Start of DATA LISTING
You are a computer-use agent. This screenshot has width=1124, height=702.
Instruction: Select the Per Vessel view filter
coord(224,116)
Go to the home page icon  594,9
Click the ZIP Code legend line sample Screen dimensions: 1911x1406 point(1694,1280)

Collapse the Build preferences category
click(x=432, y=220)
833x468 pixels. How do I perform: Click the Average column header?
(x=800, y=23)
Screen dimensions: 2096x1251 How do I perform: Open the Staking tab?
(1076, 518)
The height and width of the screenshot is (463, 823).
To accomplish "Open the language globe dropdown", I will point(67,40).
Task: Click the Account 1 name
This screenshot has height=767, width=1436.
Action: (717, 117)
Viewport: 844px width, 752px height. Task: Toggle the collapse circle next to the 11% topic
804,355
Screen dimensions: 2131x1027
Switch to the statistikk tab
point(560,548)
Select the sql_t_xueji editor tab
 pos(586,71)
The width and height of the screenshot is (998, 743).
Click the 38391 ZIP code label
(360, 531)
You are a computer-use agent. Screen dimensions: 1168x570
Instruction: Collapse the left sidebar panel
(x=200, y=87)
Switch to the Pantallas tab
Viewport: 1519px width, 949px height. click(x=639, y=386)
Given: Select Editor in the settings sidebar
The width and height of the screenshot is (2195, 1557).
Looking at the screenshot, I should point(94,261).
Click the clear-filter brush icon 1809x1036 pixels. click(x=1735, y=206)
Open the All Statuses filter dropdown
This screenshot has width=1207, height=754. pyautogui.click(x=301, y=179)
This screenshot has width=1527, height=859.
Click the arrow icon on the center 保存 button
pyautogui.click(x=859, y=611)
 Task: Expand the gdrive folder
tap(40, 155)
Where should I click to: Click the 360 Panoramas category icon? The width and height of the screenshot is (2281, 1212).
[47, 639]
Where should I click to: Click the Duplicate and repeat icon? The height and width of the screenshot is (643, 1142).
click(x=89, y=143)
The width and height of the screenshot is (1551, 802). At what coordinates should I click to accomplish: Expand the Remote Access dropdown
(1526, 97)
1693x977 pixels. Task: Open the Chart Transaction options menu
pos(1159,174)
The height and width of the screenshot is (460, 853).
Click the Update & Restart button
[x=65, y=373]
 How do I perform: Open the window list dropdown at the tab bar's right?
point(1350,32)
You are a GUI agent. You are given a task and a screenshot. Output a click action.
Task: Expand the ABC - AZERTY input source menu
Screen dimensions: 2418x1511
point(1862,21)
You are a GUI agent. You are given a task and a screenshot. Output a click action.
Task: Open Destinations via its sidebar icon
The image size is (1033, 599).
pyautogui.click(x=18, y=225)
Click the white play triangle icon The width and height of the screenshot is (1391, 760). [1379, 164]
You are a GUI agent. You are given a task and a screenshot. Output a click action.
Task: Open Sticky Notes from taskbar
End of DATA LISTING
> [PROBLEM DETAILS]:
Every line above in which the word "computer" occurs needs to be copied.

> [ANSWER TO THE PROBLEM]:
You are a computer-use agent. This screenshot has width=1124, height=702.
You are a computer-use agent. Screen dimensions: 1168x570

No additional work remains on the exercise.